Getting back to the issue at hand, which was those winds. The town of Pincer Creek is located in the Alberta foothills on the eastern slope of the Rocky Mountains. The mountains just to the west of the airport top 9,000 feet, and southerly outflow winds into the valley create some interesting mechanical turbulence, especially for the uninitiated. For example, I now know that the Crowsnest Pass just to the west has recorded winds of upwards to 80 knots and aircraft have been forced down by turbulence between Pincer Creek and the town of Blairmore. Those who know the area say, "A nice day in Blairmore is like winning a lottery." Others, like yours truly who didn't know any better at the time, go there, and with fairly predictable results.
Somewhere near Pincer Creek.
Back to Pincer Creek, the runway in use was uphill, which was a good thing but was also about 20 to 25 degrees out of the prevailing high and gusty winds, which was not. Question: Why do runways always seem to be out of the prevailing wind?
Taxiing was even more interesting than the landing, if such a thing is possible — and it was. It was very difficult to turn out of the wind, and the maneuver required careful use of all the flight controls, power, and brakes to avoid getting rolled up into a ball. During the right turn to crosswind, it was hard left aileron followed by down elevator, combined with full right rudder and locking the right brake during the full power turn to downwind.
Once finally at the ancient self-serve fuel pump on the ramp, I found its operation required that one read carefully the provided crib sheet and make out a paper credit card form. I hadn't seen one of those in more than 20 years. My guess was that they don't get much call for fuel there, and now I think I might know why.

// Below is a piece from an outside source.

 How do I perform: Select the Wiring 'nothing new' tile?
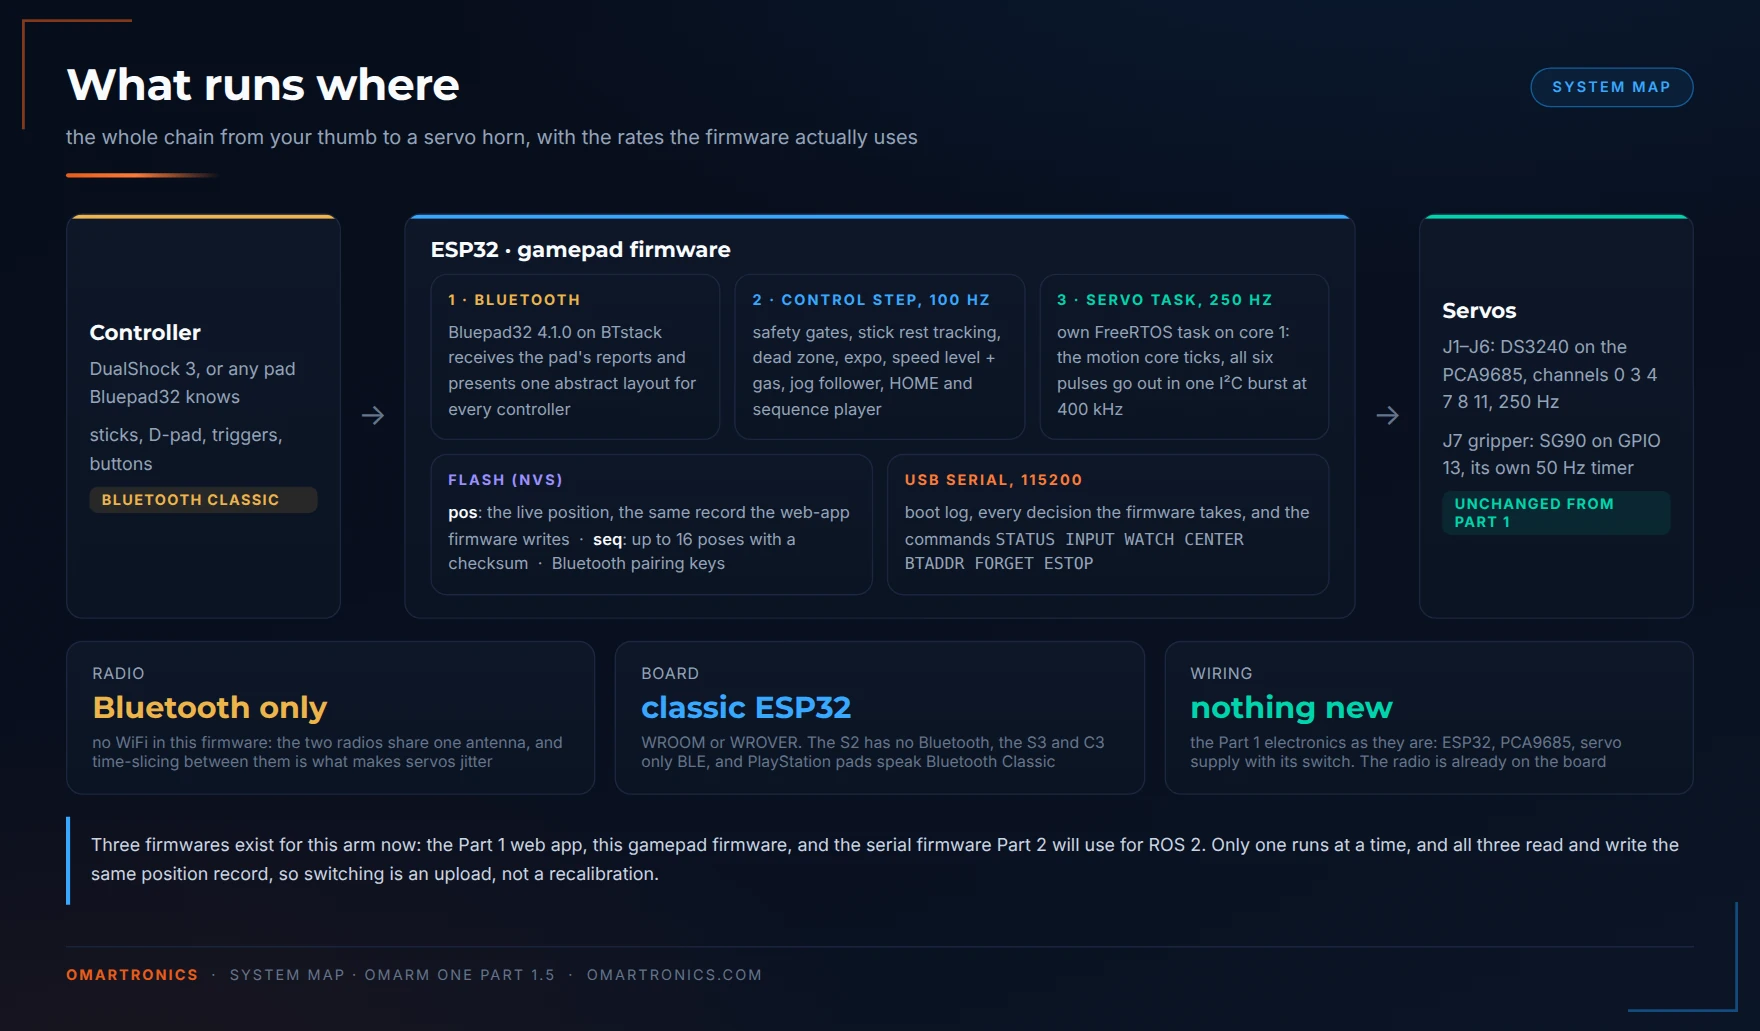tap(1429, 718)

Once fueled up, the departure was even more of an epic than the arrival. Local advice indicated that the winds would abate in about 25 miles when past the site of the Frank Slide. Not on this day.
Takeoff was made as diagonally as possible across the runway to try to minimise the crosswind a bit. That seemed to work, but gaining any altitude was difficult due to the extreme turbulence. Ahead lay a wind farm with its attendant windmills, and at one point, serious consideration was given as to how one might go between rather than over them. Fortunately, that wasn't necessary.

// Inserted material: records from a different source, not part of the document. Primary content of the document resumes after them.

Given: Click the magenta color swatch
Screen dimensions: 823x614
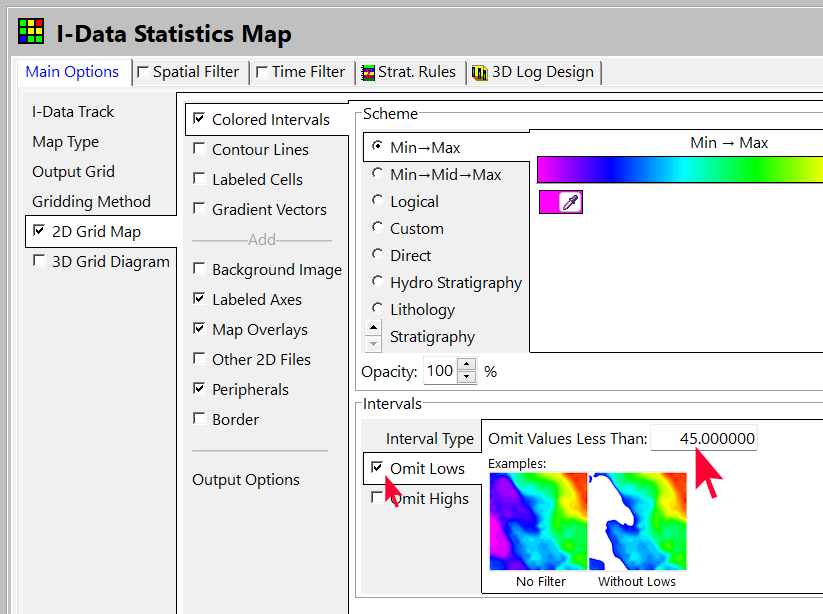Looking at the screenshot, I should coord(549,203).
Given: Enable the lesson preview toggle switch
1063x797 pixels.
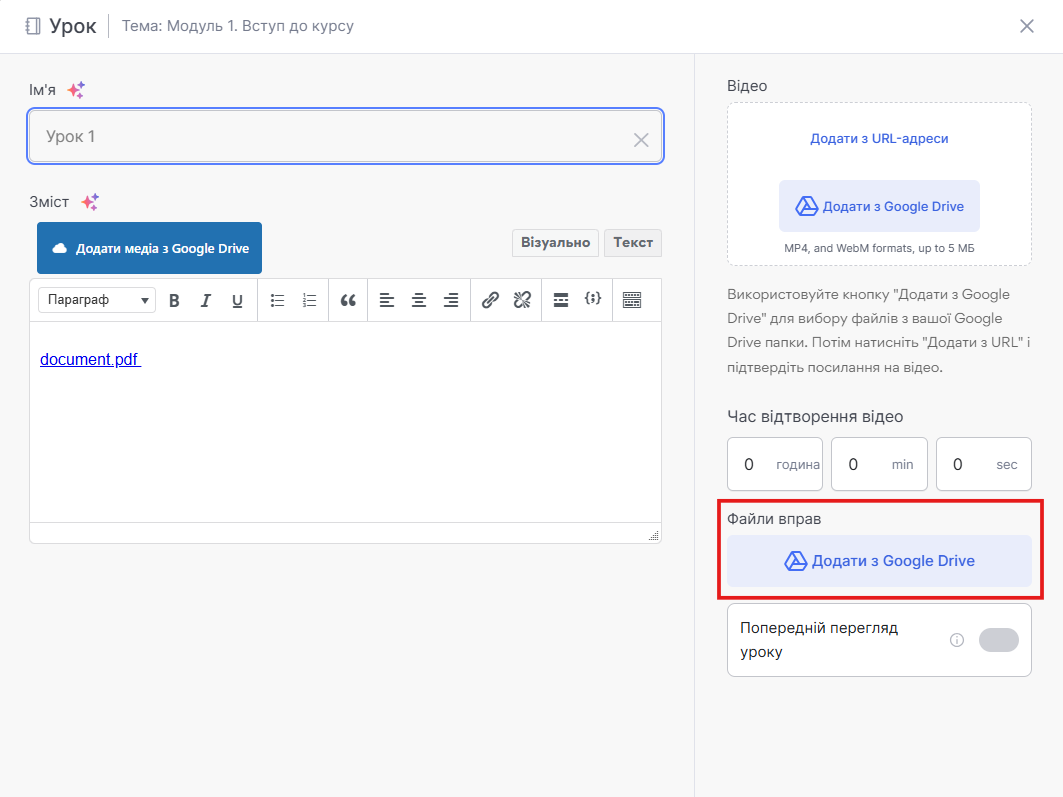Looking at the screenshot, I should [998, 640].
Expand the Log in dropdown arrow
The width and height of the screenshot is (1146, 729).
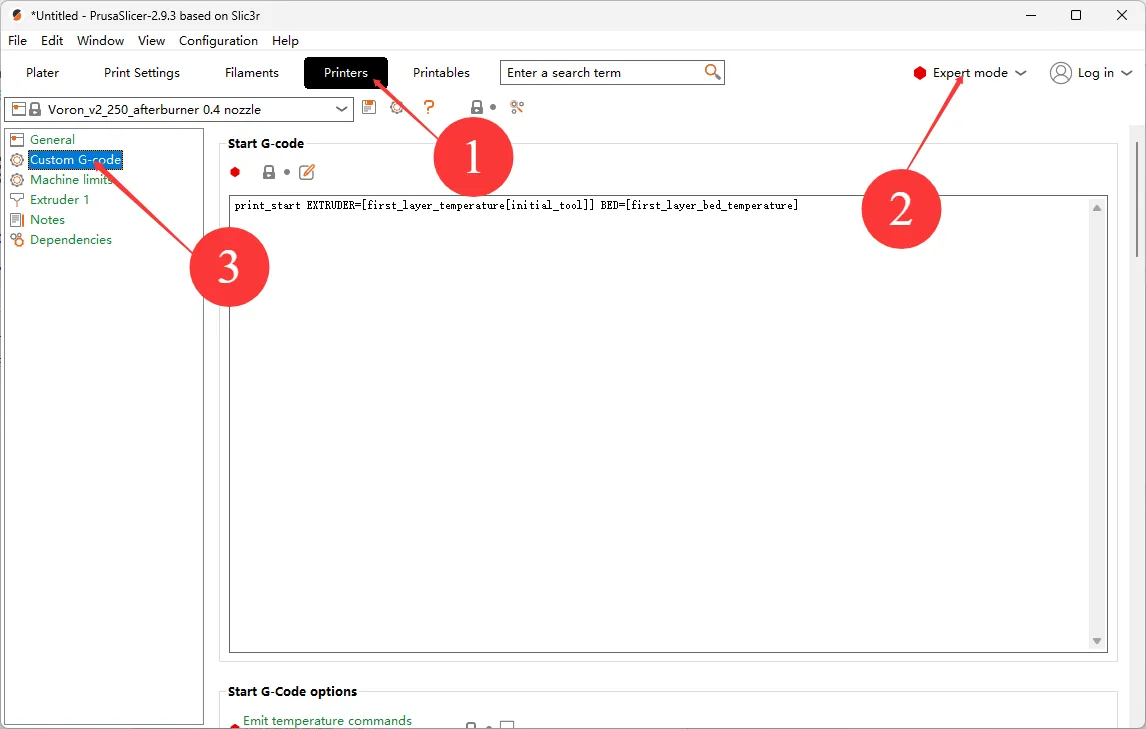pyautogui.click(x=1127, y=73)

For the next 30 minutes or so that it took to finally get out of the area, I was continually hammered by severe turbulence. The Stinson's attitude and altitude changed constantly, varying from level through 90 degrees of bank and 45 degrees of pitch and sometimes concurrently. On more than one occasion, I had the nose up with full climb power and flaps while still going down at over 500 fpm. While all of this was going on, the g-meter registered plus 2 and minus 1. Once finally into smoother air, I recall being thankful that, among other things, my baggage was still well secured under a cargo net installed just for the trip.

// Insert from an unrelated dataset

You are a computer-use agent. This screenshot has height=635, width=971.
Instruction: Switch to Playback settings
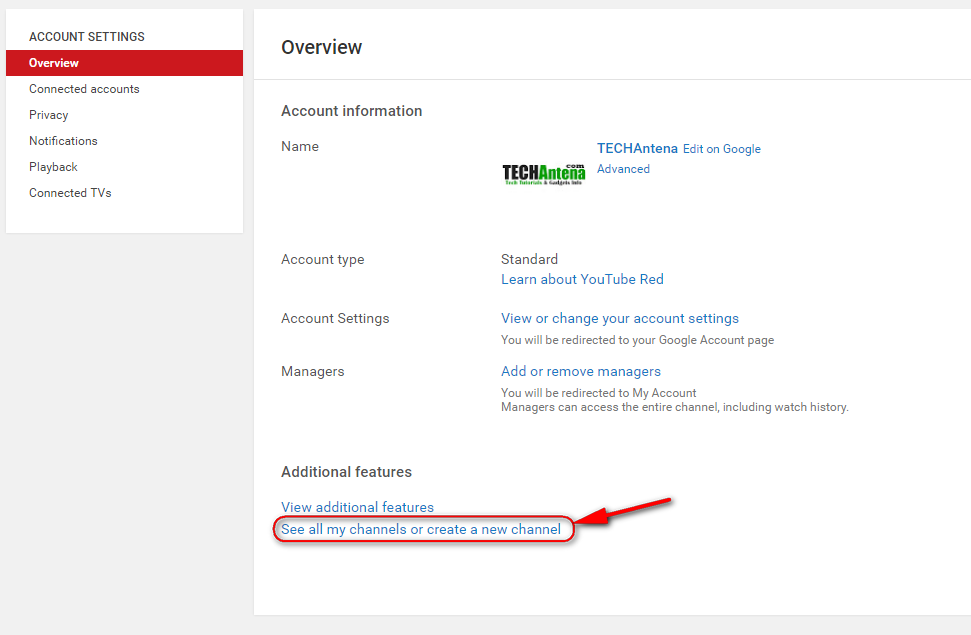click(x=53, y=167)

In retrospect, what do I think that I should have done differently? Well, with the benefit of hindsight, perhaps I could have planned my fuel stop for somewhere else, like Cranbrook, British Columbia, or once having fueled in Pincer, taken off and headed back to the east away from the mountains in order to climb above the local turbulence before turning back to the west. Another time I might also question the local knowledge in a bit more depth than I did this time.
That day I had flown more than nine hours during a day that had begun at 4 a.m., eaten very little, drank less, and somehow still managed to arrive safely home and put a usable aircraft back in the hangar.